Bundesinnung der Tischler: "Gewerkschaft stellt plötzlich ihr eigenes KV-Verhandlungsergebnis in Frage"

Wien (PWK) - "In Anbetracht stark sinkender Mitgliederzahlen scheinen einige Gewerkschaftsvertreter panikartig um sich zu schlagen", meint der Bundesinnungsmeister der Tischler, Jakob Oberer, als Reaktion auf die von der Gewerkschaft Bau-Holz in Oberösterreich angedrohten Protestmaßnahmen, mit denen höhere Löhne erreicht werden sollen. ****

Für die Vertreter der österreichischen Tischler sind die über die Medien verbreiteten Maßnahmen gänzlich unverständlich, da erst vor wenigen Monaten im Bereich des holz- und kunststoffverarbeitenden Gewerbes ein einvernehmlicher Kollektivvertragsabschluß zustande kam. "Die Gewerkschaft Bau-Holz stellt somit auch ein von ihren Mitgliedern gewolltes Verhandlungsergebnis in Frage, dem sie erst vor kurzem zugestimmt hat", kritisiert Oberer.

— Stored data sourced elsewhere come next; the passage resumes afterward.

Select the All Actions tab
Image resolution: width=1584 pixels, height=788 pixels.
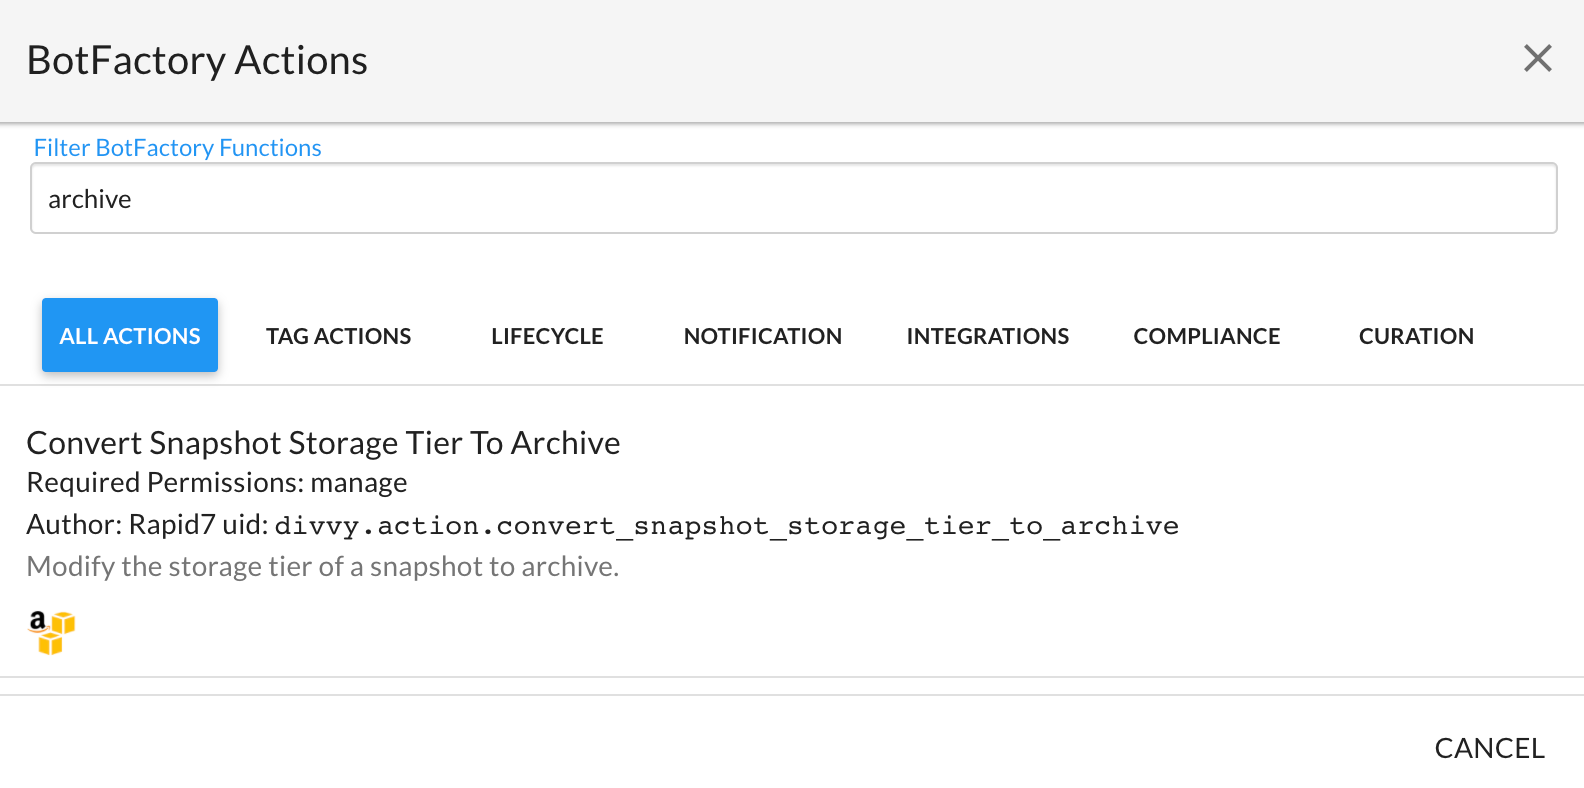tap(130, 336)
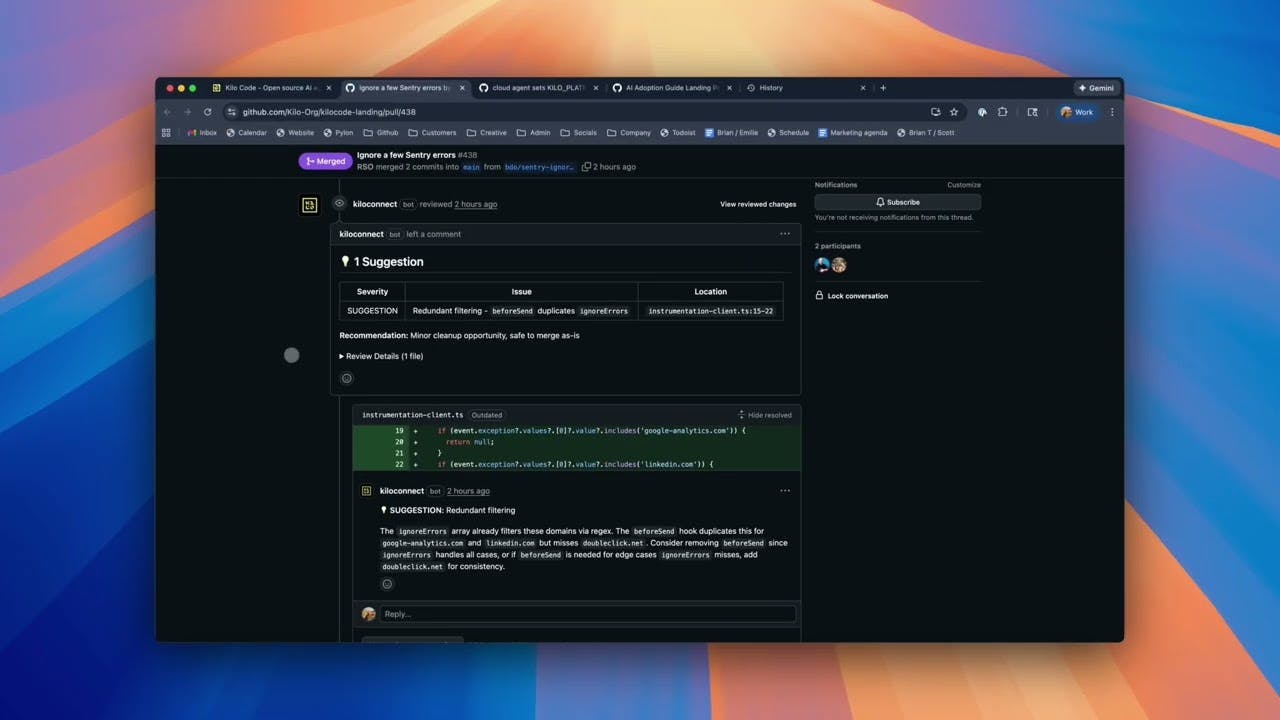Bookmark this page with the star icon
Image resolution: width=1280 pixels, height=720 pixels.
(954, 112)
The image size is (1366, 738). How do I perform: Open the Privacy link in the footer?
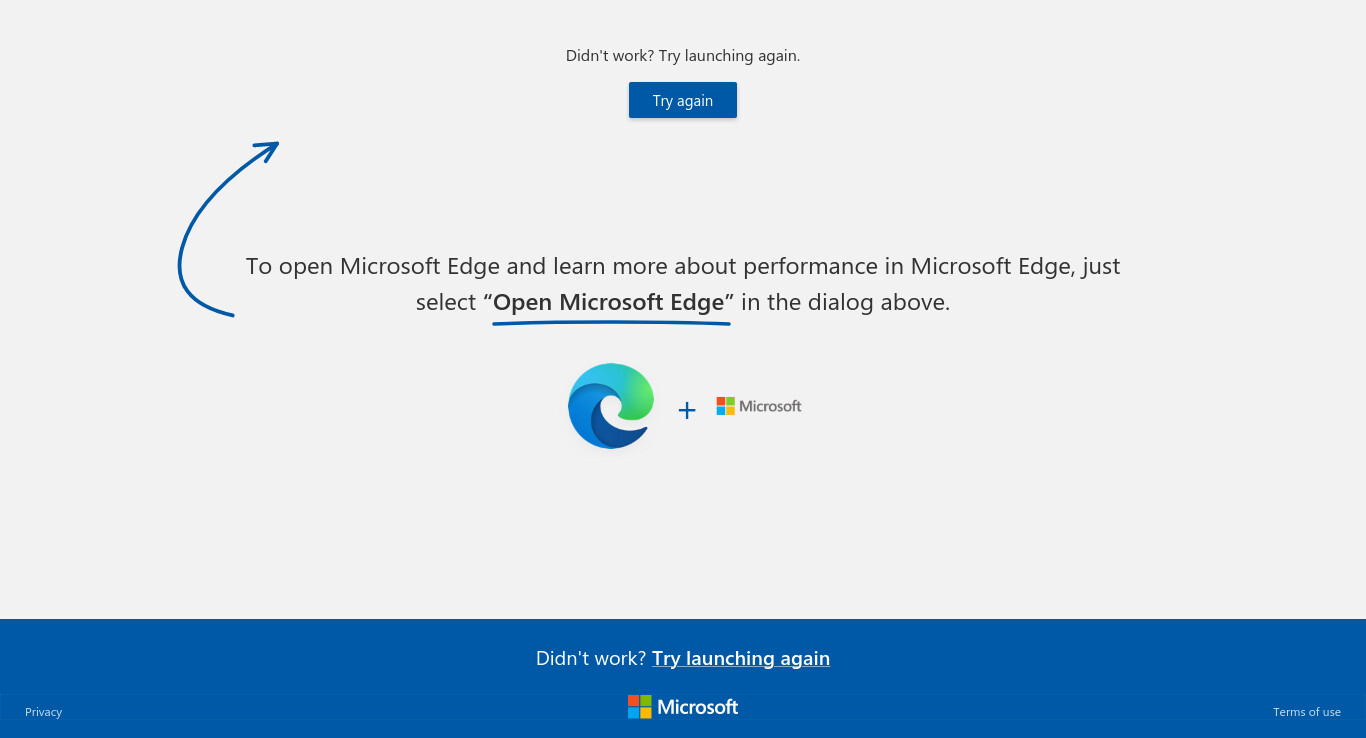44,712
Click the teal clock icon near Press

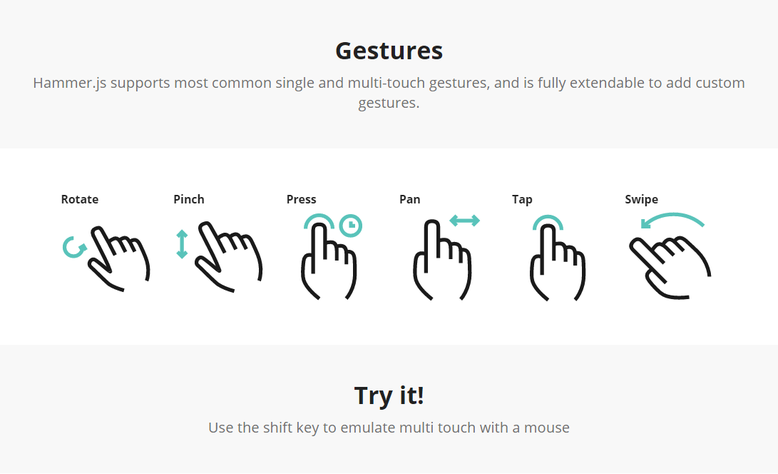[351, 226]
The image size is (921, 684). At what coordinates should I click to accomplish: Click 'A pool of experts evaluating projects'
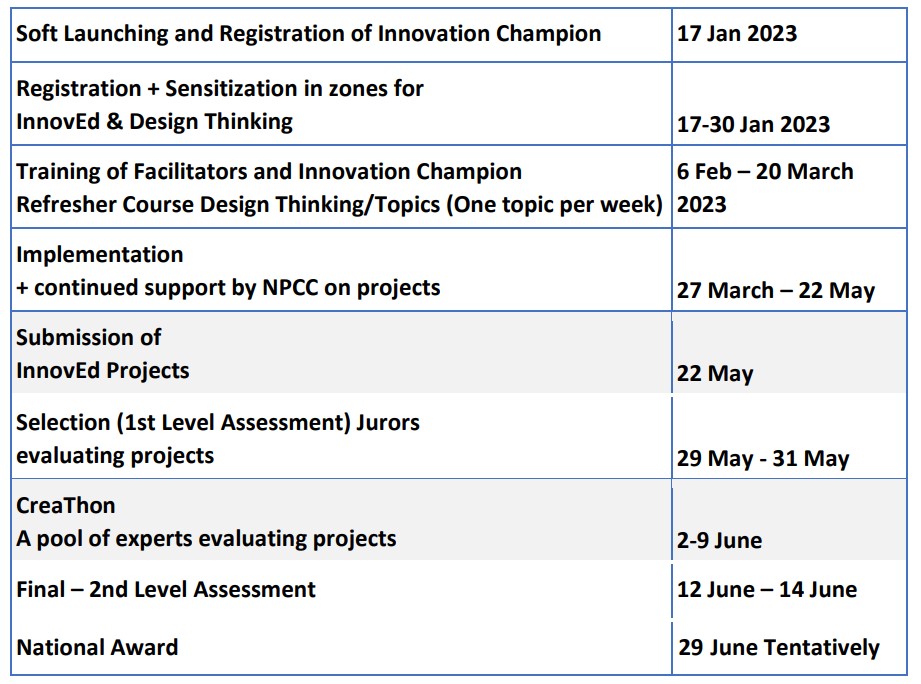[x=206, y=539]
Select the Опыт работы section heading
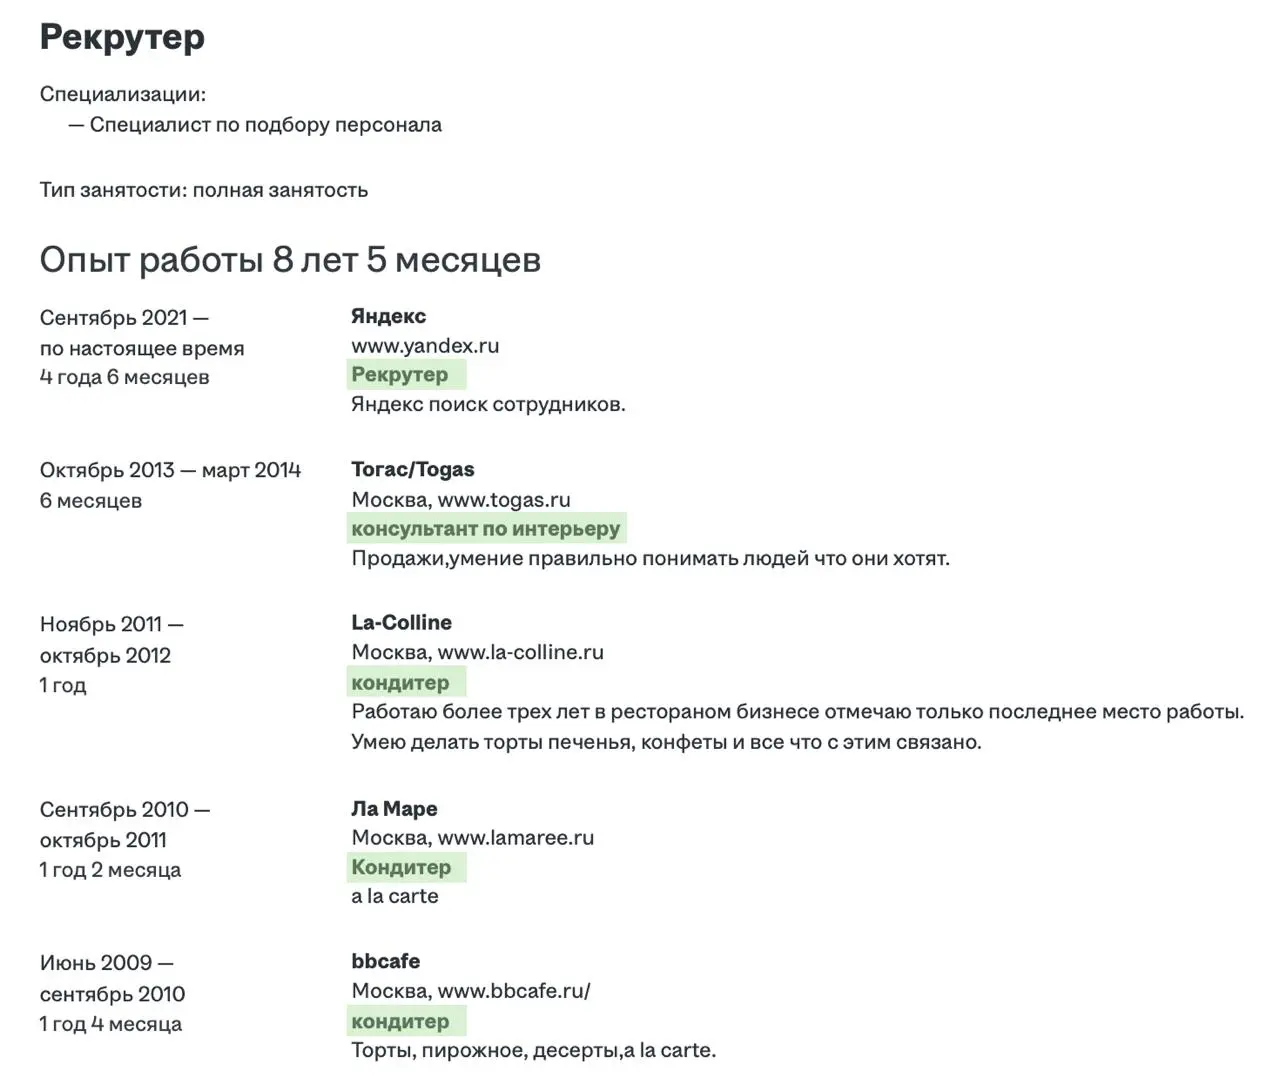Screen dimensions: 1280x1085 [x=290, y=259]
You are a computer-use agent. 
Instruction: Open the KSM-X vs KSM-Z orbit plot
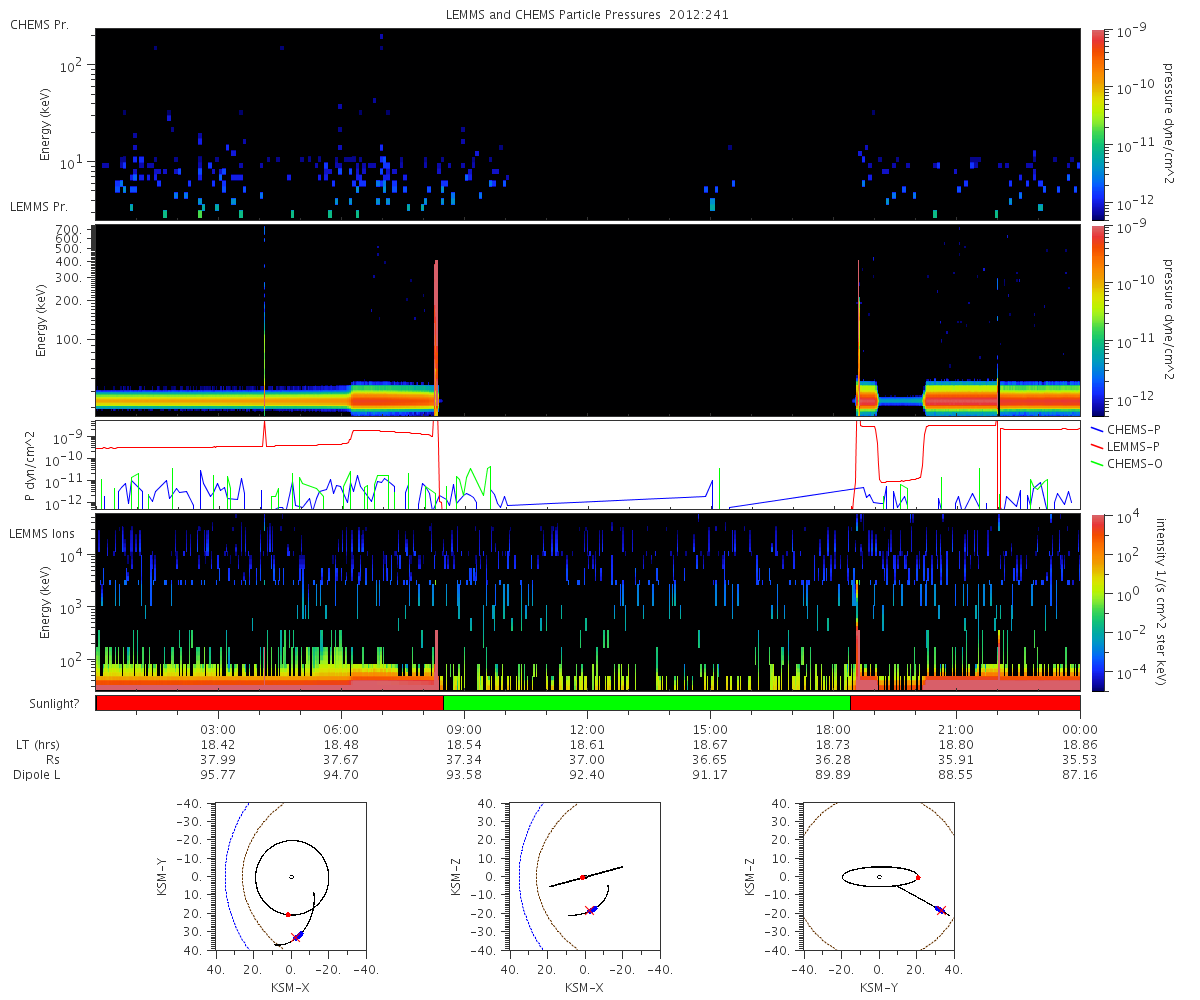pyautogui.click(x=585, y=877)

"Mit falschen Zahlen und Informationen Stimmung zu machen ist ebenso für künftige Kollektivvertragsverhandlungen kontraproduktiv, wie offensichtlich innergewerkschaftliche Führungsprobleme auf dem Rücken der Tischler austragen zu wollen" betonte der Bundesinnungsmeister.

Mit nahezu 100 Schilling kollektivvertraglichen Stundenlohn und Iststundenlöhnen von 115 Schilling sowie Sonderzahlungen im Ausmaß von durchschnittlich 3,75 Wochen seien Verrechnungsstundensätze von 400 bis 450 Schilling betriebswirtschaftlich gerechtfertigt. Diese Sätze sind angesichts von rund 100 Prozent Lohnnebenkosten, hohen Gemeinkosten sowie der stark steigenden Kosten für die Erhaltung und Modernisierung der Betriebsanlagen, für Arbeitnehmer- und Umweltschutz, mehr als knapp kalkuliert, was nicht zuletzt in der extrem dünnen Eigenkapitaldecke von 4 Prozent (Quelle Institut für Gewerbeforschung, Branchenprofil 1997) ihren Niederschlag findet.

"Die unqualifizierten Angriffe der Gewerkschaft Bau-Holz lassen den Verdacht zu, daß sie ein Scheitern der Kollektivvertragsverhandlungen im Frühjahr 1998 bewußt in Kauf nehme oder gar provoziere" unterstreichen die beiden Bundesinnungsmeister-Stellvertreter Friedrich Andexlinger und Josef Breiter.